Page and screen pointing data

○ ○ ○

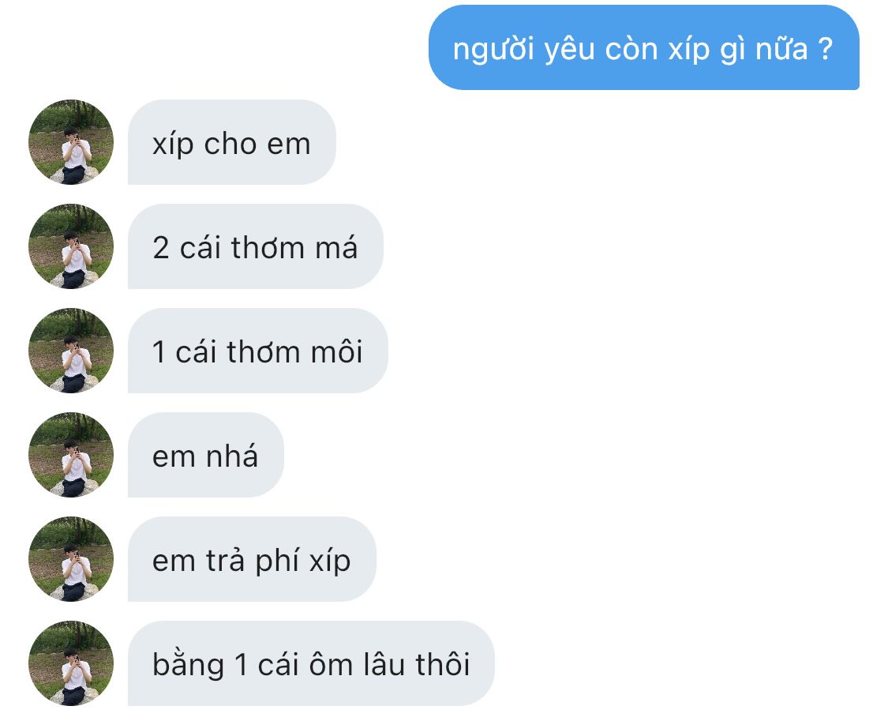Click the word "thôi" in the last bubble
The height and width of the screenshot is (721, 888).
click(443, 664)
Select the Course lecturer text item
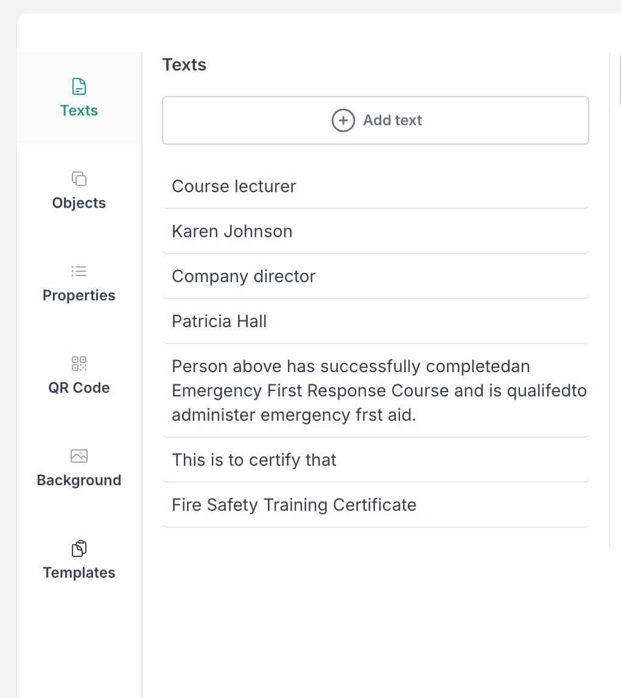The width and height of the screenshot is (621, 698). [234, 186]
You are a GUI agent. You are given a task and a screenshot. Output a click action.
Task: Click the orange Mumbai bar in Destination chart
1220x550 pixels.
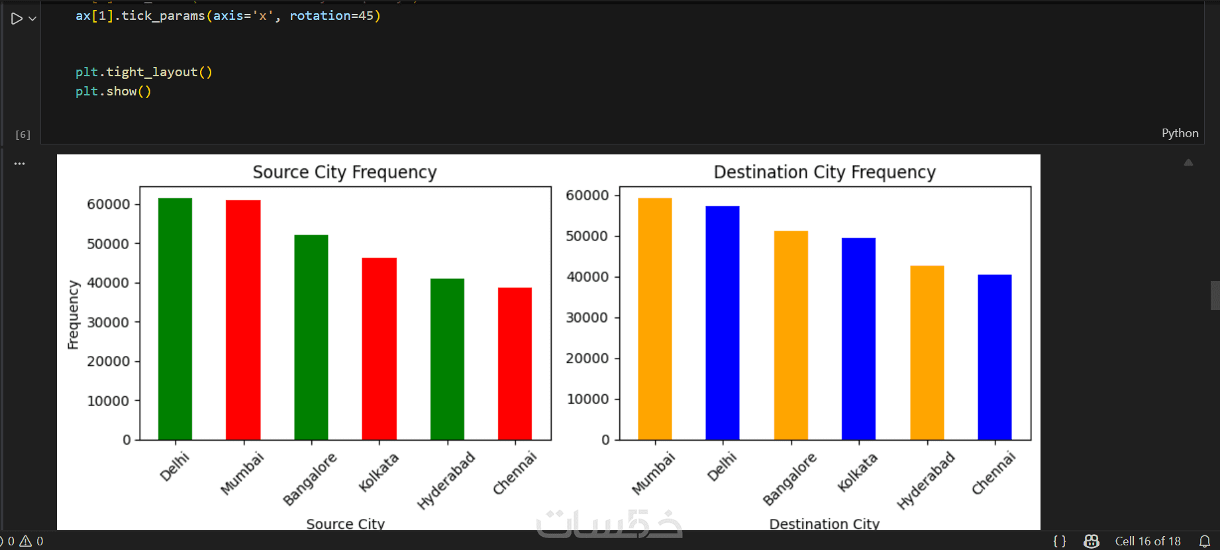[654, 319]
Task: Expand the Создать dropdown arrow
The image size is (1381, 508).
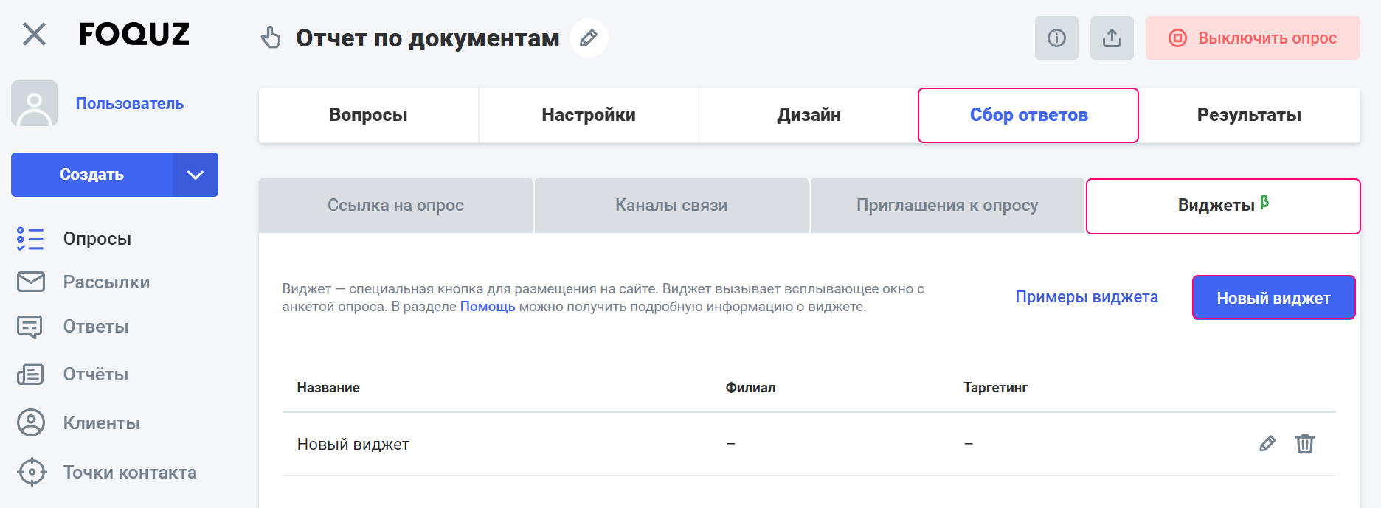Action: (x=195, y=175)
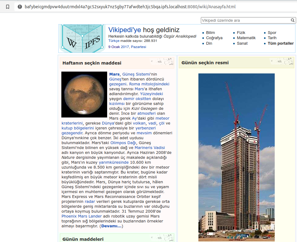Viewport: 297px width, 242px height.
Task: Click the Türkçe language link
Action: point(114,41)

○ ○ ○

**PROBLEM TO SOLVE**
Copy every line of these records word for word, leaving out the pictures.

**ANSWER BELOW**
Click the word "thôi" in the last bubble
The height and width of the screenshot is (721, 888).
click(443, 664)
Select the Course lecturer text item
The width and height of the screenshot is (621, 698). [234, 186]
You are a GUI agent. You are given a task and a screenshot. Output a click action.
Task: Click the orange Mumbai bar in Destination chart
1220x550 pixels.
[654, 319]
Task: Expand the Создать dropdown arrow
The image size is (1381, 508).
Action: (x=195, y=175)
Viewport: 297px width, 242px height.
Task: Click the Türkçe language link
Action: point(114,41)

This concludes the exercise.